Nurses are leaders and innovators in healthcare. Dame Maud McCarthy identified and described "shell shock" (PTSD) in WWI. Elise Sørenson, a Danish nurse, created the ostomy bag in 1954 and the crash cart was invented by nurse Anita Dorr in 1968. In recent years nurses have developed smart wound dressings with built-in biosensors that in conjunction with AI-run predictive wound healing algorithms. In fact, nurses have been problem-solving and improving healthcare delivery worldwide since the inception of the profession, almost 200 years ago.
During this time, an unseen malady has been moving through healthcare. Modern psychology and neuroscience have developed to the point that we finally possess language to describe the professional afflictions that have plagued healthcare. Words like compassion fatigue, vicarious trauma, moral injury, burnout, PTSD, substance use disorder, existential dread, etc. have entered our lexicon. These definitions of various mental, physical, emotional, and spiritual disorders have provided us with a fluency for articulating our suffering. Nurses, Doctors, allied health care professionals, firefighters, etc. need help combating these occupational insults.
I believe that nurses are the answer to this problem. Not just any nurse, but one who is an experienced caregiver trained in occupational health, psychiatric treatment modalities, mental wellness, addiction, spirituality, and community health with a strong education in management and life coaching.
This healer of the healers or Metacare Practitioner (MP) will act as a counselor of sorts for their respective institutions. They will administer measurement tools to the workforce for compassion fatigue and burnout surveillance. They will host workshops and lectures on diverse wellness modalities like breath work, mindfulness, grief navigation, conflict resolution, communication in the workplace, meditation, yoga, Qigong, forest bathing, grounding, etc.
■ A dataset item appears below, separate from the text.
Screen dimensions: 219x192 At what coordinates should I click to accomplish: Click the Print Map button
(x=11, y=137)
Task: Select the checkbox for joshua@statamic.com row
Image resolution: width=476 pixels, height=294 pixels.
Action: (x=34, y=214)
Additionally, the MP will have a seat at the table and report to the C suite regarding the state of the healers.
When at-risk providers are identified, the MP will set aside time to work with that individual one-on-one to drill down to core beliefs, initial sensitizing events, triggers, etc., and develop recovery strategies. Then, the individual will report back to their MP regularly until they return to a healthy baseline. If the plan fails to provide objective and subjective results in a mutually agreed-upon timeframe, the MP will be responsible for working with the provider's physician, psychologist, clergy, sponsor, and HR to gather more resources and care until the individual's depleted state has been reinvigorated and restored. There will be times when entire clinics, wards, units, or even hospitals are suffering and more widespread, institutional measures will be necessary to bring compassion, morale, and job satisfaction back online.
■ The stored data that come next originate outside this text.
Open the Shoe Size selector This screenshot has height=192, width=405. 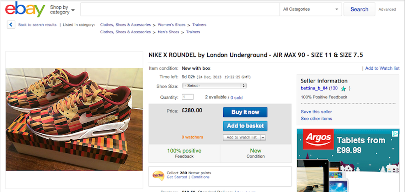point(214,86)
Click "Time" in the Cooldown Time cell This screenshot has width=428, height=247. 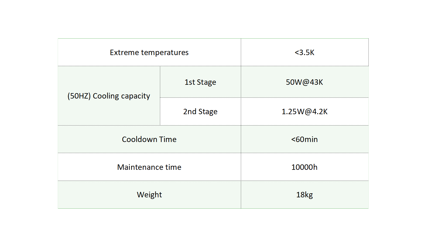pos(168,139)
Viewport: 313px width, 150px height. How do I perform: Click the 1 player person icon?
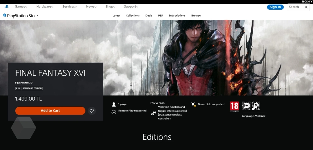coord(114,104)
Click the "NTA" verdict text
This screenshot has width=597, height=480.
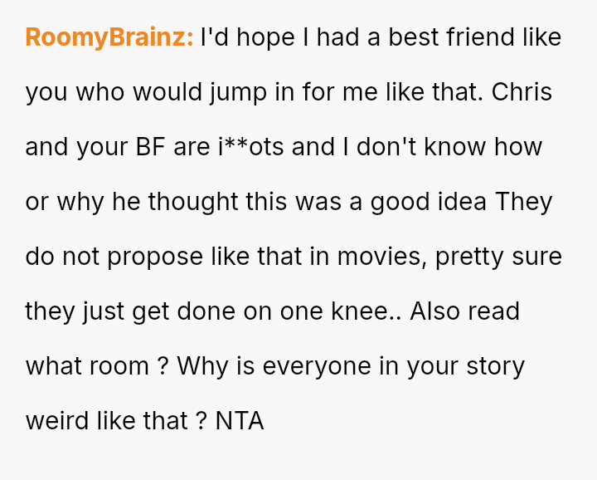(x=240, y=421)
The MP role fits nicely into established nursing theory. In fact, Dorothea Orem's self-care model is a powerful philosophical gestalt to support this new field of Nursing. The theory is patient-focused and promotes agency in the process of healing. Self care as the name implies is implemented and sustained by the individual. Self-care deficits are responsible for the emotional and spiritual depletion that leads to compassion fatigue, burnout, substance use disorder, self-harm, and attrition. This is where education, MP support, and coaching can affect healing. This therapy is entirely patient-centered. Ultimately, only a properly motivated and self-actualized individual can save themselves, because these spiritual, psychological, and emotional insults are deeply personal, multifactorial, and display a wide therapeutic inter-individual variability.
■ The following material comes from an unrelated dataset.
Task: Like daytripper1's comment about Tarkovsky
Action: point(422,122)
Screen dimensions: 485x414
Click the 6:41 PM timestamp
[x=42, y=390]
In conclusion, it's clear that our schools have done a fantastic job teaching us how to care for others, but have neglected to teach us how to care for ourselves. Many times, healthcare providers lack even the language to articulate their suffering. It is time for a new leader to rise up from the ranks and be a beacon of education, hope, compassion, and love. The time is now and nurses already possess all the tools to solve this problem. We simply have to arrange the pieces of the puzzle properly. The time has come for Metacare.